Begum is one of seventeen Pakistani women fighting to reestablish their English classes after sharp budget cuts this year to adult literacy funding across New York City.

“I want to contribute, but when I can’t understand I feel ashamed,” she said with tentative English.

The Pakistani women’s English classes were a causality of some $4.75 million that was cut this year from the city’s adult literacy programs. This extensive budget cut resulted in the loss of over 4,000 seats, including those at the Council of Jewish Organizations community center in the Kensington area of Brooklyn, where Begum was learning English. With the loss of the English classes, these Pakistani women will remain part of the statistic of 1.7 million New Yorkers that do not have English literacy proficiency.

Before the literacy classes were cut from the community center, the Department of Youth and Community Development were funding two classes a day with 25 people, mostly women, in each class. As an expert in the importance of adult literacy, Kevin Douglas from United Neighborhood Houses said adult education is often seen as a secondary need, an attitude that often causes problems for immigrants across the nation who struggle with speaking and reading English.

The issue of adult literacy is a problem across the nation with a direct correlation between literacy and the ability to earn a decent wage. According to the American Literacy Project Foundation, over 45% of American adults have an income that is below the poverty line due to a lack of English literacy.

“For people to truly be integrated into their communities, the most basic thing they need is the ability to communicate with their neighbors, and understand the world around them,” Douglas said.

Daily tasks as simple as checking the mailbox are a constant struggle for these women. And what they find inside is often in a foreign language. When their children can’t translate for them, they are left helpless.

Abida Aftab has been living in New York for ten years and was attending the English classes for a month before the school closed. She said that since her children have grown up and left home, everything in her daily life is a problem without her homegrown English translators. When news of the closed language classes reached her the women studying English they cried, Aftab said.

“This is totally wrong,” she said. “Why they cut the classes, especially when we are talking about women empowerment?” she said.

These English classes have given the women a better life here, some of them say. One has even managed to receive citizenship after attending the classes for three years.
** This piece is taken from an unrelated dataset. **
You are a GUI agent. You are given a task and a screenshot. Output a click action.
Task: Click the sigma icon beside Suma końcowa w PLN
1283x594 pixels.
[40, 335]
Maqsooda Begum passed her citizenship test last month, but she said she feels she needs to continue practicing English so she does not have to constantly rely on her adult son to provide for the family.

Struggling to find the words, she said, “My head and heart is broken. We feel our dream is broke.”

The Pakistani women said depending on a translator for daily life infuriates them. They also said they will refuse to let go of their vital English literacy classes, which is why, they added, they are continuing the fight to reinstate the funding to the classes.

In the meantime, some of the women say they are finding hope in other centers like the Brooklyn Rebuild Immigrant Community and Knowledge Center in Kensington. Shahid Khan, who operates the Kensington center, said his main focus there is teaching community Pakistani children traditional culture and the Urdu language. However when the women came to him in for help with English, he said it was impossible to ignore their anguish.

“I want to empower them to have better opportunities, so they know, what is the process and what are the problems, how to face the reality,” he said.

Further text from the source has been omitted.